Thanks for the comment Daniel. That's exactly the question we need to ask next: is there any evidence for top-down vs. a more horizontal architecture. I haven't looked into in any detail yet. I think David P. might have some data on this regarding the timecourse of visual and auditory speech integration -- maybe we can coax a comment out of him on this.
In the Galantucci et al. paper, they discussed some evidence that seemed, to my reading, to support a top-down model of the influence of motor knowledge. I don't have the paper in front of me, but it was in connection with the study where people viewed changes in arm position. Knowledge of how arms move influenced the perceived trajectory of the movement, but only at longer ISIs. At shorter ISIs, the perception violated biologically possible limb trajectories. This suggested to me that the motor knowledge arrives later in the perceptual process which may be explained by a top-down architecture.
Regarding the Meister et al. study -- as we've pointed out many times before, CV discrimination is dependent on frontal lobe integrity, unlike speech recognition/comprehension. So in effect, using a discrimination task to assess frontal motor involvement in speech perception is cheating if you want to generalize the claim to speech recognition (i.e., ecologically valid speech processing). If the claim is just that frontal motor cortex is important for CV discrimination (which doesn't predict speech recognition behavior), then I'm totally good with that, but of course, we knew that already from aphasia research published in the 1970s and 1980s.
Good points--the possibility of a 'perceptual theory of speech production' means that we can now only count as evidence for motor theory cases where pure perception is affected by motor properties. My friend Henny Yeung was talking to me a few years ago about an experiment where blowing a puff of air against a person's throat would affect their perception of aspiration. Don't know if that was a real or thought experiment, but seems like that would be more the type of thing that you'd want to look for.
I see the top-down point, but it puts a lot of constraint on the evidence that we would consider definitive--since now we can just explain any motor effects as 'late', and since you can see top-down effects within a few hundred ms, seems like the only evidence that could speak to the question would have to use some kind of electrophysiological measure...
Thanks for your reply Greg. Word perception and syllable discrimination do doubly dissociate in some cases; in other cases, I guess, they do not. We don't have a right to make general conclusions that nowhere in the brain does impaired syllable perception predict impaired word recognition.
Stimulation in the Meister and colleagues' study was more posterior and higher than Broca's area for which most of arguments on syllable/word dissociation were developed. I'm not aware of an aphasia case arising from destroyed upper PMC (not inferiofrontal areas) that would have word perception spared with syllable perception affected. Thus we can not straight away exclude the possible effect of PMC TMS stimulation on word perception as well.
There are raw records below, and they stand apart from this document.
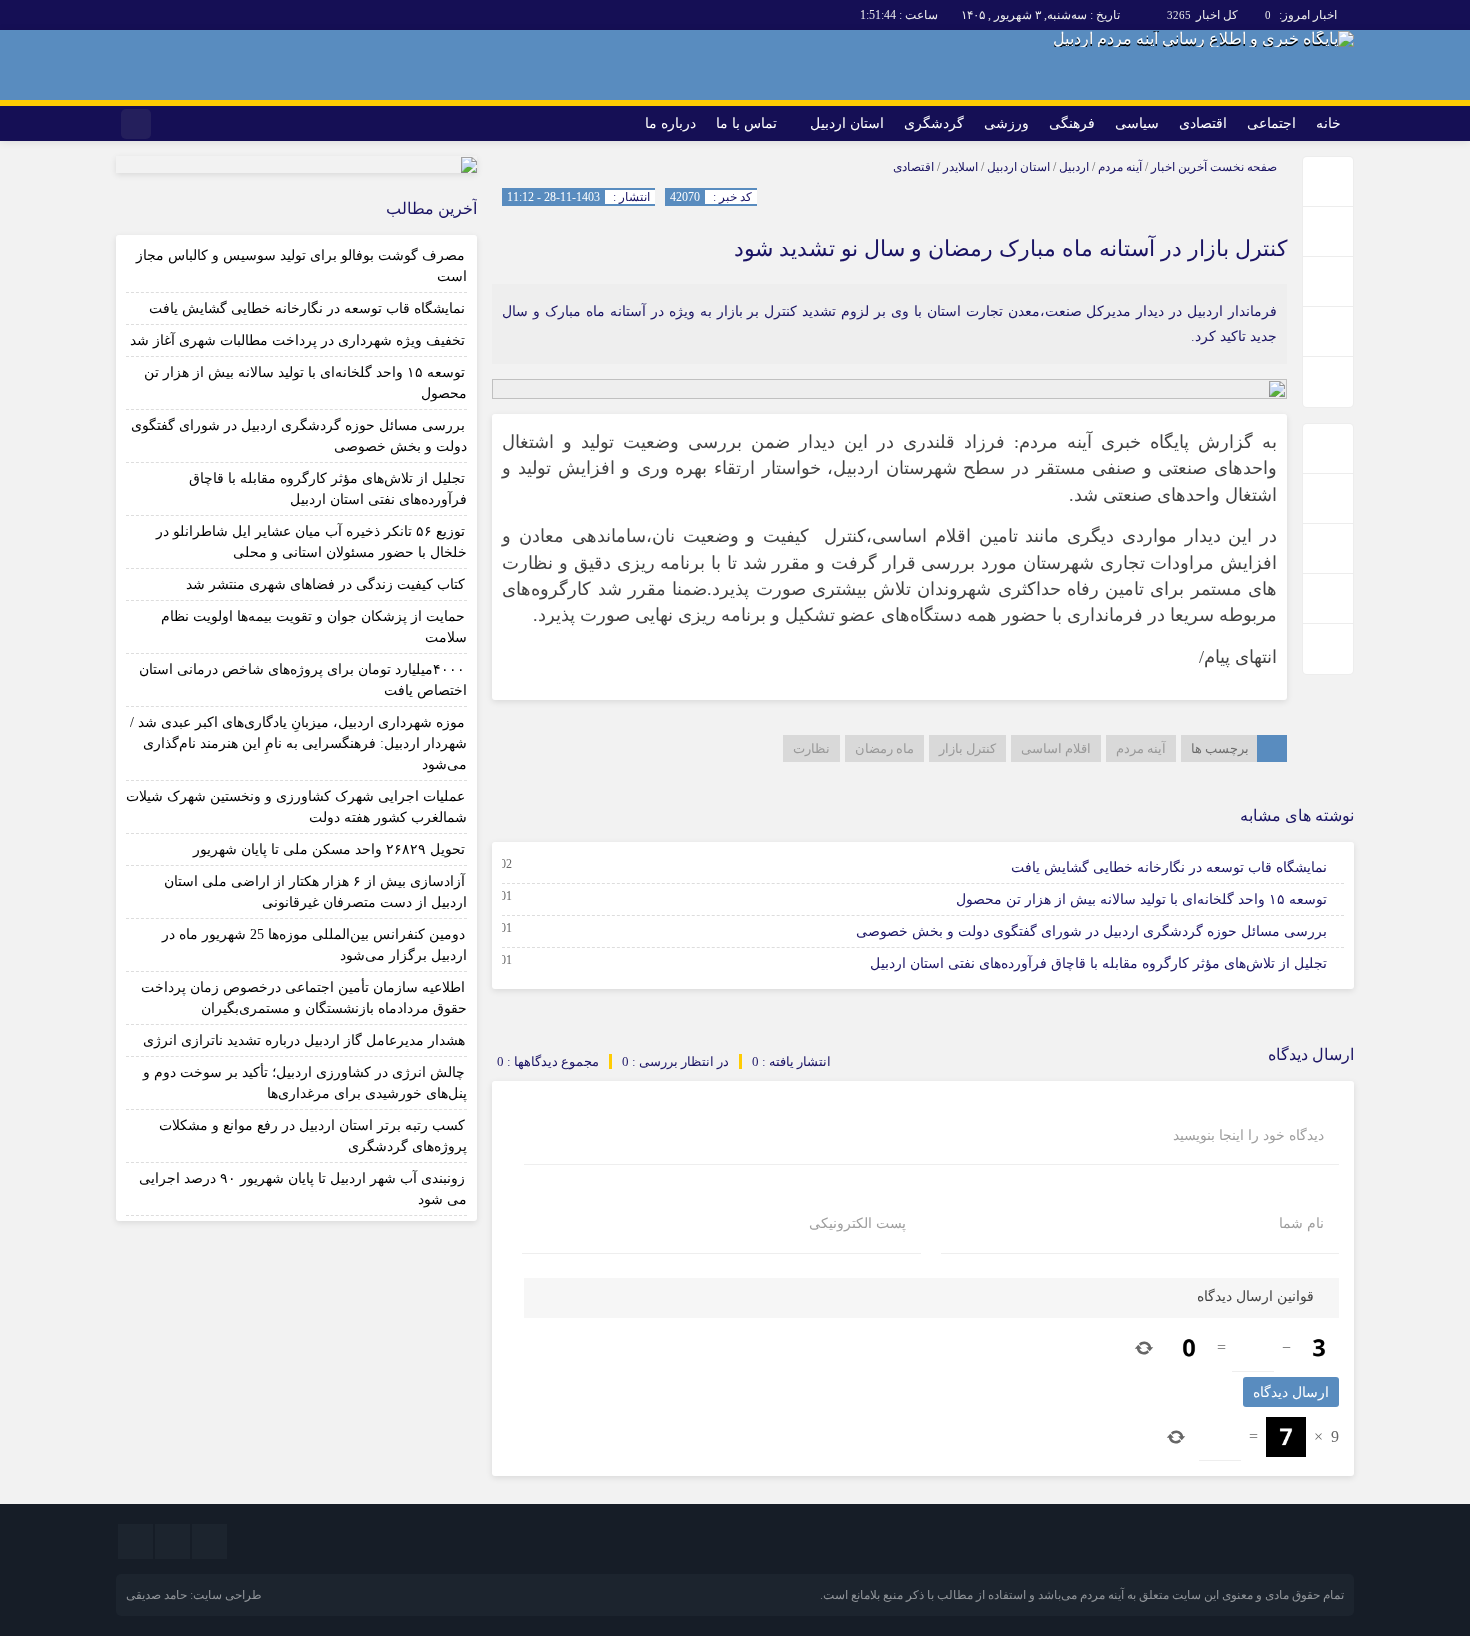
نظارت (811, 748)
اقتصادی (1203, 123)
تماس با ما (746, 123)
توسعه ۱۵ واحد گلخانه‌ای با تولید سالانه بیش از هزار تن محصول (1141, 899)
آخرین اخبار (1179, 167)
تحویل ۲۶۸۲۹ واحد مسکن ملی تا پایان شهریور (329, 849)
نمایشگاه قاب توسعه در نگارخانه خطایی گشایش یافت (1169, 867)
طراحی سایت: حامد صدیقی (194, 1595)
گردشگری (934, 123)
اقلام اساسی (1056, 748)
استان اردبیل (847, 123)
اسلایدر (960, 167)
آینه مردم (1120, 167)
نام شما (1301, 1224)
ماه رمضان (884, 748)
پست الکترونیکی (857, 1224)
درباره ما (670, 123)
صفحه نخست (1242, 167)
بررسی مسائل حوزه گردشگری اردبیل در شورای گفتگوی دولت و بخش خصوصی (1091, 931)
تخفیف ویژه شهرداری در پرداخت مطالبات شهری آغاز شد (297, 340)
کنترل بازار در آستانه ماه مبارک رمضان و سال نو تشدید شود (1010, 248)
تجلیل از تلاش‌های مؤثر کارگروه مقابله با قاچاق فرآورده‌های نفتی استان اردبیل (1098, 963)
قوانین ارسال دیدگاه (1255, 1296)
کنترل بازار (967, 748)
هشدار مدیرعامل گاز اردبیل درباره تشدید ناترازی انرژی (304, 1040)
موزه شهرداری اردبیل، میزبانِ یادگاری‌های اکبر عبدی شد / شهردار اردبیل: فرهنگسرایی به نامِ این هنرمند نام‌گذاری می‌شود (298, 743)
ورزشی (1006, 123)
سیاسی (1137, 123)
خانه (1328, 123)
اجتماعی (1271, 123)
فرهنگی (1072, 123)
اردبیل (1074, 167)
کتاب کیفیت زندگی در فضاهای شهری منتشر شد (325, 584)
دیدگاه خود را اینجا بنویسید (1248, 1136)
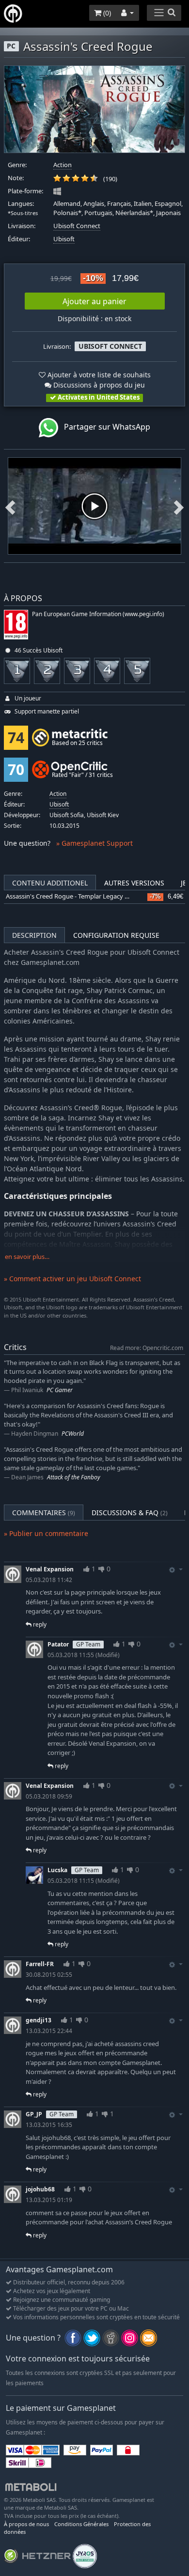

This is not to say that experiment with real words is not needed to complement Meister et al. study, but to say that we have no grounds to suggest that the observed phenomena have nothing to do with speech perception.
Another good point Daniel. I would actually predict that word recognition and syllable discrimination are correlated in patients with damage to the superior temporal lobe. The impairments however, would probably not be identical in magnitude due to differences in lateralization: disc = more left involvement, recog = more bilateral.
Well, transcortical motor aphasia has a loose association with lesions either anterior or posterior to Broca's region, but the real point is that most Broca's aphasics have very large lesions that involve more dorsal PMC areas, so I'd be willing to bet that the two tasks dissociate following damage to that region.